NEST, for instance, is a strategic plan developed by the Montrose Center in Houston with the objective of getting 5,000 youths who have been kicked out of their homes off the streets by 2020. The strategy is focused around creating a framework in which the needs of LGBT youth are addressed and resources are accessible. They prioritize housing first, and follow up by connecting youth with employment opportunities.
The process, though, is not so straightforward. The Houston Press reported that when kids in Houston are offered shelter, they often decline. The explanation provided by Deb Murphy, one of NEST’s youth specialist, is that these kids “don’t want to go back to an environment full of rules.”
An alternative explanation, one that does not buy into the myth that homelessness is for most a choice, could be that they don’t want to go back to the environment that some shelters are offering.

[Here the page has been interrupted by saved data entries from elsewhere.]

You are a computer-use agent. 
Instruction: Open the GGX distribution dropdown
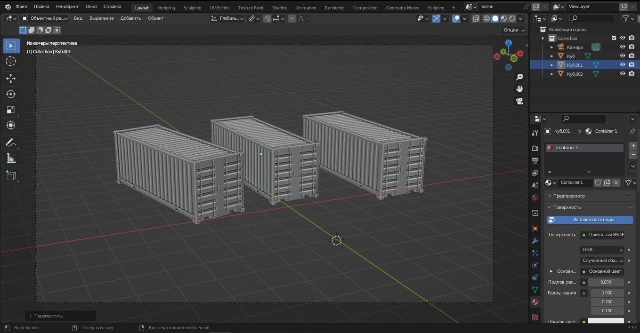(x=602, y=250)
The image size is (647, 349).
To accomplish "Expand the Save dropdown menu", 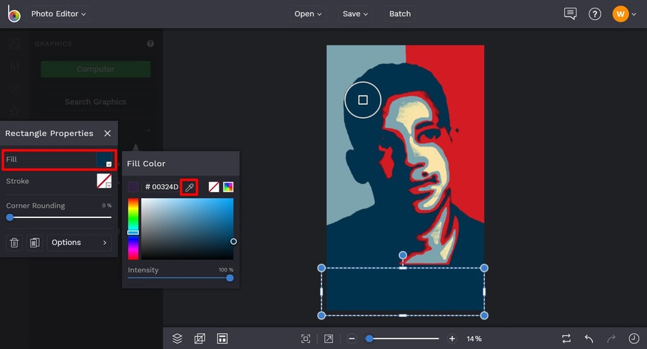I will [356, 14].
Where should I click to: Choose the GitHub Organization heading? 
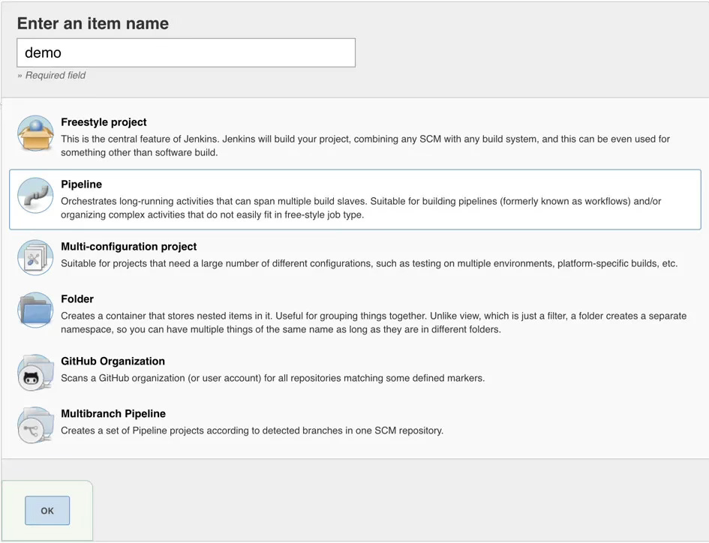pyautogui.click(x=113, y=362)
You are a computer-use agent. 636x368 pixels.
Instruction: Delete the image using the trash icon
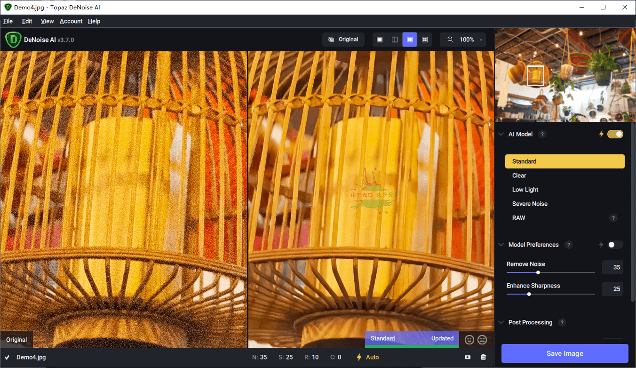[483, 357]

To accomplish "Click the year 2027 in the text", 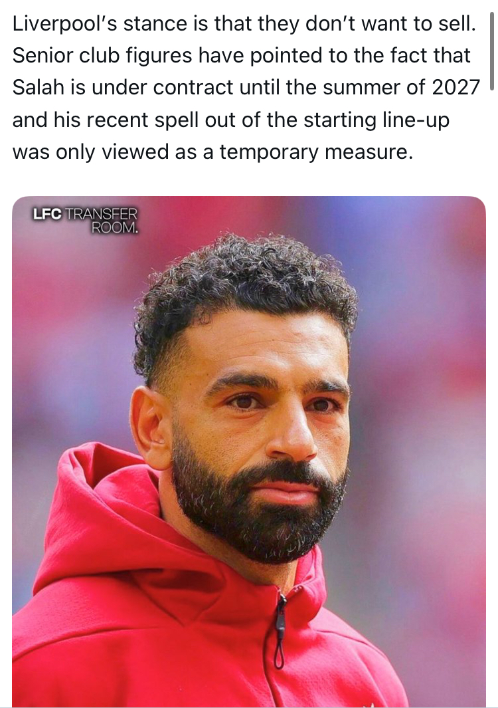I will 456,87.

It’s no secret that shelters are not safe havens.
Welch-Lazoritz insists that of the 11 homeless shelters she worked with across the nation, all of them were “LGBT friendly, designated safe spaces, and have trained their shelter and outreach staff to be LGBT ‘allies.’” She adds, “Some health care facilities and clinics, as well as other outreach programs or shelters, do have specific programs catering to the needs of LGBT youth.”
One area in which these shelters could improve, Melissa said, involves catering to the needs of transgender youth. Many shelters are segregated by gender. Although some serve their youth based on how they identify, not all are this way.

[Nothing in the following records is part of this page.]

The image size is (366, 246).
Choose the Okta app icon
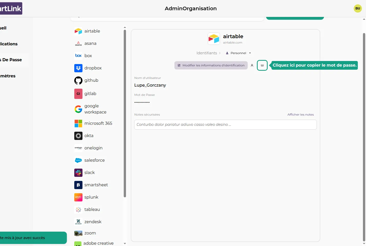point(78,136)
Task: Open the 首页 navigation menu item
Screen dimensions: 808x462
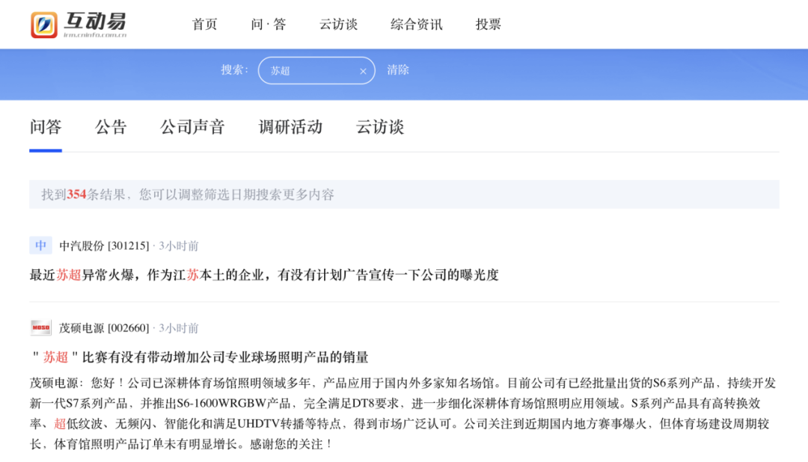Action: click(204, 24)
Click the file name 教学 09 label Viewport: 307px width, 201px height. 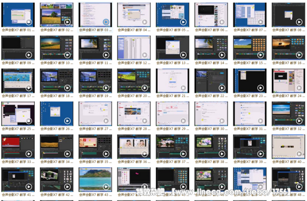click(x=18, y=63)
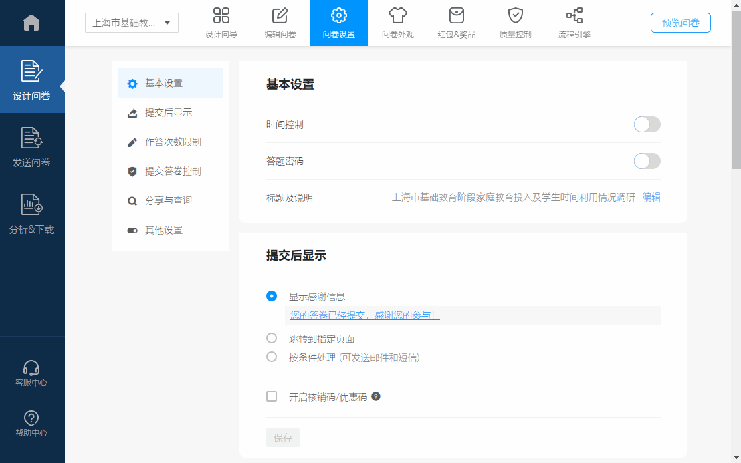This screenshot has width=741, height=463.
Task: Switch to 作答次数限制 settings section
Action: point(173,142)
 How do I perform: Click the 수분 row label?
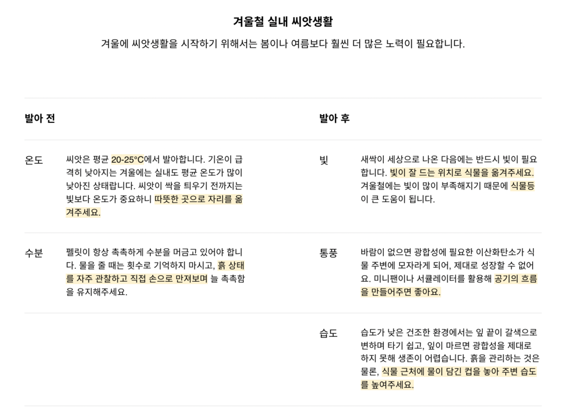(34, 253)
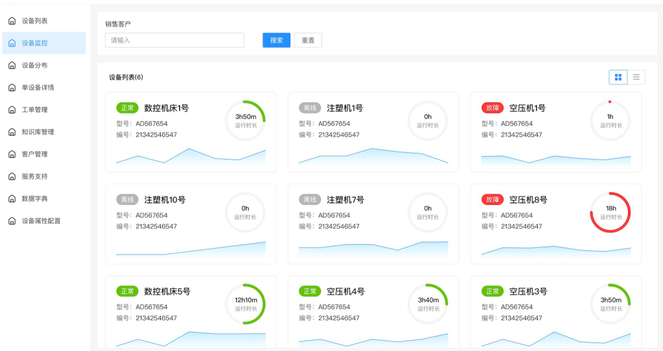
Task: Click the 故障 status tag on 空压机1号
Action: 492,108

Some organizations, like the True Colors Fund, have worked within government to become involved in the process of policy making. Last year True Colors collaborated with two senators to bring the Runaway and Homeless Youth and Trafficking Prevention Act (RHYTPA) to the Senate. If the legislation had passed, it would have reauthorized the Runaway and Homeless Youth Act (RHYA). But last year it fell four votes short of the 60 “YES” votes that it needed. This was largely due to the objections of conservative religious groups backing certain Senators.
According to True Colors, the main goal of the reauthorization was to “strengthen the support systems for family reunification and intervention.” The legislation would have combated what experts like Welch-Lazoritz argue is the primary factor leading to homelessness for this population: family rejection. The Senate was able to eventually pass another bill to improve services for victims of sex trafficking, but the revision left out an amendment that would have increased funding specifically for homeless youth services.
Acceptance of the LGBT community has increased throughout the United States in recent years. Welch-Lazoritz insists that this reverberation has extended into homeless communities as well. Organizations like the True Colors Fund and the Montrose Center are making legitimate strives to promote awareness, get homeless LGBT youth off the streets, and target the source of the issue. Although it’s disconcerting every time governmental organizations hesitate over bills that seem so straightforward, we’ve come a long way in just the last decade, and it’s promising that we have advocates who are addressing issues that have been previously ignored.
Yoni Blumberg is a senior at the University of Delaware and an Awl network intern this summer.